Other side effects of this drug: Talk with your doctor right away if you have any of these signs of:

• Depression like thoughts of suicide, anxiety, emotional instability, or confusion.
• Serotonin syndrome like dizziness, severe headache, agitation, sensing things that seem real but are not, fast heartbeat, abnormal heartbeat, flushing, tremors, sweating a lot, change in balance, severe nausea, or severe diarrhea.
• Severe cerebrovascular disease like change in strength on one side is greater than the other, trouble speaking or thinking, change in balance, or vision changes.
• Severe fatigue
• Narcolepsy
• Abnormal movements
• Twitching
• Change in balance
• Trouble speaking
• Trouble swallowing
• Tremors
• Trouble moving
• Rigidity
• Severe headache
• Severe dizziness
• Passing out
• Vision changes
• Confusion
• Mood changes
• Behavioral changes
• Agitation
• Irritability
• Panic attacks
• Sensing things that seem real but are not
• Uncontrollable urges
• Skin growths
• Mole changes
• Shortness of breath
• Chest pain
• Fast heartbeat
• Slow heartbeat
• Abnormal heartbeat
• Sweating a lot
• Enlarged pupils
• Sensitivity to light
• Muscle pain
• Muscle weakness
• Neck rigidity
• Mouth sores
• Severe pain with swallowing
• Signs of a significant reaction like wheezing; chest tightness; fever; itching; bad cough; blue skin color; seizures; or swelling of face, lips, tongue, or throat.

Note: This is not a comprehensive list of all side effects. Talk to your doctor if you have questions.

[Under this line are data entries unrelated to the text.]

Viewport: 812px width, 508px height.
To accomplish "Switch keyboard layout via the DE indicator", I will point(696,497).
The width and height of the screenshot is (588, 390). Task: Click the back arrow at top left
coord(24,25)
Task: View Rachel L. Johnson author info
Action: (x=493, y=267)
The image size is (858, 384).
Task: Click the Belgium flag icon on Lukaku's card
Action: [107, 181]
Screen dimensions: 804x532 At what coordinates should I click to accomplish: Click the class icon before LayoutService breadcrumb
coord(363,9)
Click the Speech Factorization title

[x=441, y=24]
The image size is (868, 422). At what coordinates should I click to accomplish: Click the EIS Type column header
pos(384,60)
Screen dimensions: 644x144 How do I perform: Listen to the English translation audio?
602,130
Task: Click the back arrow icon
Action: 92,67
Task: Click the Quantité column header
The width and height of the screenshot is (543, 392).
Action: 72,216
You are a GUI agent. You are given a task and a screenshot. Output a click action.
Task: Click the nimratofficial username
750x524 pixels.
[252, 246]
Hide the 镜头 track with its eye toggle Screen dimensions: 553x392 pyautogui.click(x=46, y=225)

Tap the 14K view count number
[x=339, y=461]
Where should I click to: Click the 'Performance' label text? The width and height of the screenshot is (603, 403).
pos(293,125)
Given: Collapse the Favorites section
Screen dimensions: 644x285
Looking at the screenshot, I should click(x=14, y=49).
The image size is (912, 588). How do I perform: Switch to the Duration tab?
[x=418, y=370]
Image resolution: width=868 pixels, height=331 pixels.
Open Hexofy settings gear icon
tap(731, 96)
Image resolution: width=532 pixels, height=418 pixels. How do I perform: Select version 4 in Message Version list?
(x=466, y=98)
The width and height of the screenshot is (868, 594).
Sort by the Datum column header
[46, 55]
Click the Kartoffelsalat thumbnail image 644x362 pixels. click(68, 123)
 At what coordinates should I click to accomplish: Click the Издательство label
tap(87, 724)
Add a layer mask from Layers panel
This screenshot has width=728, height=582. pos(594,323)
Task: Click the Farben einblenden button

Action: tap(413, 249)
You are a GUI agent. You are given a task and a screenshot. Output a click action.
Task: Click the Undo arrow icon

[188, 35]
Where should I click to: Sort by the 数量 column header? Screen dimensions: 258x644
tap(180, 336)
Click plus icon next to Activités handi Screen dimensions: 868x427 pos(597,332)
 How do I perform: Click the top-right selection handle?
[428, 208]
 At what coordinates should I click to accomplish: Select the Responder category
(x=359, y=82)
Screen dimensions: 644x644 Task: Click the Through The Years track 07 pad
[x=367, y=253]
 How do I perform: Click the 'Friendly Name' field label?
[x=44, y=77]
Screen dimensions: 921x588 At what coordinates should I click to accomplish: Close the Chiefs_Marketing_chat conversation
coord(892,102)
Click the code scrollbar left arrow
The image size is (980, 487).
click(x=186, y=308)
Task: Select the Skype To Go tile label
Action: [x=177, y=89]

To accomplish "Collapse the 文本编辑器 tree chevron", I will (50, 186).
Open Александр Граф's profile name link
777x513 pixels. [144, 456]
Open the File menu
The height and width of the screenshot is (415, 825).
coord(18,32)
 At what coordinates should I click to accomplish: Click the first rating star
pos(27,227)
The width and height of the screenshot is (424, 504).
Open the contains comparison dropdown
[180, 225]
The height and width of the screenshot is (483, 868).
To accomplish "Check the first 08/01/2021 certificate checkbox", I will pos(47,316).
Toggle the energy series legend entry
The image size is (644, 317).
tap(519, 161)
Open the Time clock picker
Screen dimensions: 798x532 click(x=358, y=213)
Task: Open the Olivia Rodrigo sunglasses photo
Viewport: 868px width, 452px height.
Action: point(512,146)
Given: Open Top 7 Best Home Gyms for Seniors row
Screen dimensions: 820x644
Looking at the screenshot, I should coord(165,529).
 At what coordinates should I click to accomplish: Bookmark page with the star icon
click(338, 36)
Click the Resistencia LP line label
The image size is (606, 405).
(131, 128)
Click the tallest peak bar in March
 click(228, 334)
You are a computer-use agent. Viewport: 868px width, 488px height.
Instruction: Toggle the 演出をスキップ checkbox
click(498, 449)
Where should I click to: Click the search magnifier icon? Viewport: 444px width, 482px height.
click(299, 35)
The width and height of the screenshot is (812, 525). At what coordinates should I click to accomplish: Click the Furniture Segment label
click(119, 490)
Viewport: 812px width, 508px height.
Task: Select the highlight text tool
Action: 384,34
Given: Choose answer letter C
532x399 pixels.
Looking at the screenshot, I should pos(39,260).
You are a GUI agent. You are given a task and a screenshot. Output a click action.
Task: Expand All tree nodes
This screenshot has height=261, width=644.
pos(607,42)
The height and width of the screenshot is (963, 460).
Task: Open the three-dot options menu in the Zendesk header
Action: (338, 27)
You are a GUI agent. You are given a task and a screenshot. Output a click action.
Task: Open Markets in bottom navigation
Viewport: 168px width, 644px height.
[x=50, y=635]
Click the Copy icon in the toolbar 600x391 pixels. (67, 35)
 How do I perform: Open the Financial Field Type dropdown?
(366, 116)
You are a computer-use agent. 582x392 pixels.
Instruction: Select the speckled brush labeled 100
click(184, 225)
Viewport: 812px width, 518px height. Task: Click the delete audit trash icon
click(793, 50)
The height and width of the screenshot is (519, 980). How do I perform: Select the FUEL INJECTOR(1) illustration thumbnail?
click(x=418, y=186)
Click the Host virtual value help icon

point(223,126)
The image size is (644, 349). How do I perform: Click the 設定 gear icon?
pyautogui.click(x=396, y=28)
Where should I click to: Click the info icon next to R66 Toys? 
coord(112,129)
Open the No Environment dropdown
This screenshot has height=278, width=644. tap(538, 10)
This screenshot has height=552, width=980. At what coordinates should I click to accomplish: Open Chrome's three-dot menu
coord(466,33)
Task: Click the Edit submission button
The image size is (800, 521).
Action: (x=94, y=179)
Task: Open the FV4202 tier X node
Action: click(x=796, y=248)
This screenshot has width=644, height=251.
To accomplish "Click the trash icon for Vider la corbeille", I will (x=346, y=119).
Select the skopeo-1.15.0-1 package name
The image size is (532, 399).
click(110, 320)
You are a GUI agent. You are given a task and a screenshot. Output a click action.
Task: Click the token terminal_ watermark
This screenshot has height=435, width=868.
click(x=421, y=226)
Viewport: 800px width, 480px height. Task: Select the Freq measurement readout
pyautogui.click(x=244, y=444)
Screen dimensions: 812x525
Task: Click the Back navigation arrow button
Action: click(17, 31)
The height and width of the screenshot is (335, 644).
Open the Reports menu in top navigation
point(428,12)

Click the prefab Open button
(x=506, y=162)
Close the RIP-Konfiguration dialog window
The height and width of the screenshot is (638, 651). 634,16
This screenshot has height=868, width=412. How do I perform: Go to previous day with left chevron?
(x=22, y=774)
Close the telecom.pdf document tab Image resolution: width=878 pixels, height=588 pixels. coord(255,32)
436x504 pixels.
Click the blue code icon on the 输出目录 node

Consumer Information Use and Disclaimer: This information should not be used to decide whether or not to take this medicine or any other medicine. Only the healthcare provider has the knowledge and training to decide which medicines are right for a specific patient. This information does not endorse any medicine as safe, effective, or approved for treating any patient or health condition. This is only a brief summary of general information about this medicine. It does NOT include all information about the possible uses, directions, warnings, precautions, interactions, adverse effects, or risks that may apply to this medicine. This information is not specific medical advice and does not replace information you receive from the healthcare provider. You must talk with the healthcare provider for complete information about the risks and benefits of using this medicine.